Ein Kommentar von Manfred Simon

Ich sitze im Büro und arbeite meine Post durch. Unter den Vereinsmeldungen, Feuerwehrmeldungen, Presssemeldungen der Verwaltungen usw. finde ich auch eine Mitteilung über eine Hochzeit in Wiesbaden, bei der eine ganze Straße blockiert wurde und der Wiesbadener, der sich darüber beschwerte bedroht wurde.

Daß die Mitglieder der Hochzeitsgesellschaft Migrationshintgergrund haben, ist nur am Rande von Interesse.

Da erinnere ich mich, daß vor einigen Monaten in der Straße ganz in meiner Nähe sich eine Trauergemeinde zusammengefunden hatte um in einem Wohnhaus, in dem sich eine Moschee befinden soll, das Trauerritual abzuhalten.

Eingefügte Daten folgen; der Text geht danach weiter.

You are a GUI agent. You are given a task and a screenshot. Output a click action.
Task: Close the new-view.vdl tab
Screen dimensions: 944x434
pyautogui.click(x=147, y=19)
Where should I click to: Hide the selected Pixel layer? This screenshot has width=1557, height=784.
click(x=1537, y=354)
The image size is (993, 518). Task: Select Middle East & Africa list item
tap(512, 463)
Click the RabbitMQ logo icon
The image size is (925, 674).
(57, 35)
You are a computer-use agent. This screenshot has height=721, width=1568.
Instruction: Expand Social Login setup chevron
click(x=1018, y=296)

Ob es Zufall war oder vorher bekannt gewesen sein muß, daß sich so viele Trauergäste zusammenfinden würden, daß weder die Parkplätze noch der Platz des Geschehens ausreichen würde, ist nicht bekannt, jedenfalls war völlig unangemeldet die Straße plötzlich von Menschen blockiert und "dicht" wie man so sagt.

Der gesamte Autoverkehr kam zum Erliegen und die PKWs und LKWs mußten sich "Umleitungen" suchen, um ans Ziel gelangen zu können.

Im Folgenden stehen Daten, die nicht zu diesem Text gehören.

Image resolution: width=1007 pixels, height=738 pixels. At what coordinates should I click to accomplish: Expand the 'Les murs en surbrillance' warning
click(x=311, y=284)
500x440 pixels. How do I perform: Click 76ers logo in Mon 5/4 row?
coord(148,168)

Am Montag kurz vor 18.00 Uhr in der Mainzerstraße an Kastel: Ein PKW-Fahrer hält mitten in der engen Straße an, schaltet seine Warnblinkanlage ein, verläßt das Auto und begibt sich in die Bank. Daß der Fahrer seinem Aussehen nach einen Migrationshintergrund haben dürfte, sei nur am Rande erwähnt.

Es bildete sich ein Stau und ein Hupkonzert begann, das erst endete, als der Mann endlich wieder aus der Bank hervorkam und seinen Wagen weiterbewegte.

Mir würde es nicht mal im Traum einfallen, mir soetwas herauszunehmen, eine gewisse Gruppe von Mitbürgern denkt da wohl anders...

Es gibt im Zusammenleben sicherlich Situationen, in denen gegenseitige Rücksichtnahme, Hilfe, Verständnis und Toleranz nötig sind, es gibt aber auch Fälle von Unverschämtheit, Arroganz und Frechheit, die nicht geduldet werden können.

Und wenn sich letzteres eine kleinere Bürgergruppe (egal mit welchem Hintergrund oder Ethnie) gegenüber einer größeren Bürgergruppe (ohne diese Privilegien) solches herausnimmt, wird es Zeit einmal darüber nachzudenken, was hier in diesem Lande alles schief läuft...

...das muß man einmal sagen dürfen...!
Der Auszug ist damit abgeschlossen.